I am iterating over a large table, simply counting the number of rows, and I noticed that the memory usage is very high (about 2GB). I used the fill_cache=False param, but that didn't help.
Here is some code to replicate the problem:
import leveldb
import os
# this creates a large table with random data (the exact data doesn't matter)
db = leveldb.LevelDB("/mnt/dustin/test_level_db")
for x in xrange(1000*1000*1000):
db.Put(key="%010d"%x, value=str(x**3))
Once this table is created, I ran a new process:
db = leveldb.LevelDB("/mnt/dustin/test_level_db")
num_rows = 0
for (key, value) in db.RangeIter(include_value=True, fill_cache=False):
num_rows += 1
if num_rows % 10000000 == 0:
print "Iterated over %dM rows" % (num_rows/1000000)

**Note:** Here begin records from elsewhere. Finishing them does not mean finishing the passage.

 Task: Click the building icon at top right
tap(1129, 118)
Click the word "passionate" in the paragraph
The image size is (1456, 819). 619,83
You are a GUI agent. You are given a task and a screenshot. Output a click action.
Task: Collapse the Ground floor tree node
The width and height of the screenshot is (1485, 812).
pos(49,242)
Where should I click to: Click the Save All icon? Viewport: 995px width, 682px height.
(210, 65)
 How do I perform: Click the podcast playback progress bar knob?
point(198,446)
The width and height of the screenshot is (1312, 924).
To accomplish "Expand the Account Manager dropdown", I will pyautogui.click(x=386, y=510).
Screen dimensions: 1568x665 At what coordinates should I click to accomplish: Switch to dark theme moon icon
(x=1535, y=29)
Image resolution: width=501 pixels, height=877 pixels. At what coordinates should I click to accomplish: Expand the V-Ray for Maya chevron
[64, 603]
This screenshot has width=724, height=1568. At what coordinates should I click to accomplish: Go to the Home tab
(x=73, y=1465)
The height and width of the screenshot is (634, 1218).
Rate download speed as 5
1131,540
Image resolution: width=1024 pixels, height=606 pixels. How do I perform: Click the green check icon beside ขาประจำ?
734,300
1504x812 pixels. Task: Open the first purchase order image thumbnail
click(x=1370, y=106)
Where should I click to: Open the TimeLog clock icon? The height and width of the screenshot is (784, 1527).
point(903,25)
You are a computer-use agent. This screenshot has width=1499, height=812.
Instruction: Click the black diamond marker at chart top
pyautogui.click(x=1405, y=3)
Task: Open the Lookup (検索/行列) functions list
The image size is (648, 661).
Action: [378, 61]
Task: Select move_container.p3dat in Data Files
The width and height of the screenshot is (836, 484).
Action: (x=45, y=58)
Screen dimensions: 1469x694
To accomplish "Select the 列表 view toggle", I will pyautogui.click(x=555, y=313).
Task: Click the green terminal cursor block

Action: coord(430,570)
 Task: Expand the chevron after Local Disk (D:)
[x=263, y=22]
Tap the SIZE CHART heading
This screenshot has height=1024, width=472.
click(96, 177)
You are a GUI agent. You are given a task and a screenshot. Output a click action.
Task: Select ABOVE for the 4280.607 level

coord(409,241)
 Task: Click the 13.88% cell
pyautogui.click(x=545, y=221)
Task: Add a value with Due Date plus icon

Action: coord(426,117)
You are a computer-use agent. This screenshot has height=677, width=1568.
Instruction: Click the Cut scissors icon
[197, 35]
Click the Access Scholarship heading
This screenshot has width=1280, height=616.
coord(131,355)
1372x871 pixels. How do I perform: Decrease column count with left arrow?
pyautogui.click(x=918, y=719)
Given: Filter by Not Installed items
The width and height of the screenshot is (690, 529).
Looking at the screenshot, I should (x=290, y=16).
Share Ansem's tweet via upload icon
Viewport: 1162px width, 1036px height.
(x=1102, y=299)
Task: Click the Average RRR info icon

os.system("ps u -p %d" % os.getpid())
which produced the following output:
Iterated over 10M rows
USER PID %CPU %MEM VSZ RSS TTY STAT START TIME COMMAND
dustin 28964 97.8 1.2 250968 219576 pts/1 S+ 13:03 0:06 python test_level_db.py
Iterated over 20M rows
USER PID %CPU %MEM VSZ RSS TTY STAT START TIME COMMAND
dustin 28964 98.5 2.4 479872 448408 pts/1 R+ 13:03 0:13 python test_level_db.py
Iterated over 30M rows
USER PID %CPU %MEM VSZ RSS TTY STAT START TIME COMMAND
dustin 28964 98.5 3.8 713816 682164 pts/1 S+ 13:03 0:20 python test_level_db.py
Iterated over 40M rows
USER PID %CPU %MEM VSZ RSS TTY STAT START TIME COMMAND
dustin 28964 102 5.1 949700 917876 pts/1 S+ 13:03 0:27 python test_level_db.py
Iterated over 50M rows
USER PID %CPU %MEM VSZ RSS TTY STAT START TIME COMMAND
dustin 28964 101 6.4 1186420 1154532 pts/1 S+ 13:03 0:34 python test_level_db.py
Iterated over 60M rows
USER PID %CPU %MEM VSZ RSS TTY STAT START TIME COMMAND
dustin 28964 100 7.6 1396724 1364628 pts/1 S+ 13:03 0:41 python test_level_db.py
Iterated over 70M rows
USER PID %CPU %MEM VSZ RSS TTY STAT START TIME COMMAND
dustin 28964 100 8.1 1491676 1460924 pts/1 S+ 13:03 0:48 python test_level_db.py
Iterated over 80M rows
USER PID %CPU %MEM VSZ RSS TTY STAT START TIME COMMAND
dustin 28964 100 8.2 1511856 1481052 pts/1 S+ 13:03 0:55 python test_level_db.py
Iterated over 90M rows
USER PID %CPU %MEM VSZ RSS TTY STAT START TIME COMMAND
dustin 28964 99.7 8.3 1523380 1492436 pts/1 S+ 13:03 1:01 python test_level_db.py
Iterated over 100M rows
USER PID %CPU %MEM VSZ RSS TTY STAT START TIME COMMAND
dustin 28964 99.5 8.3 1532064 1501004 pts/1 S+ 13:03 1:08 python test_level_db.py
As you can see, the memory usage (both the VSZ and RSS) just grows and grows...
Any ideas on why this is happening, or how to stop it?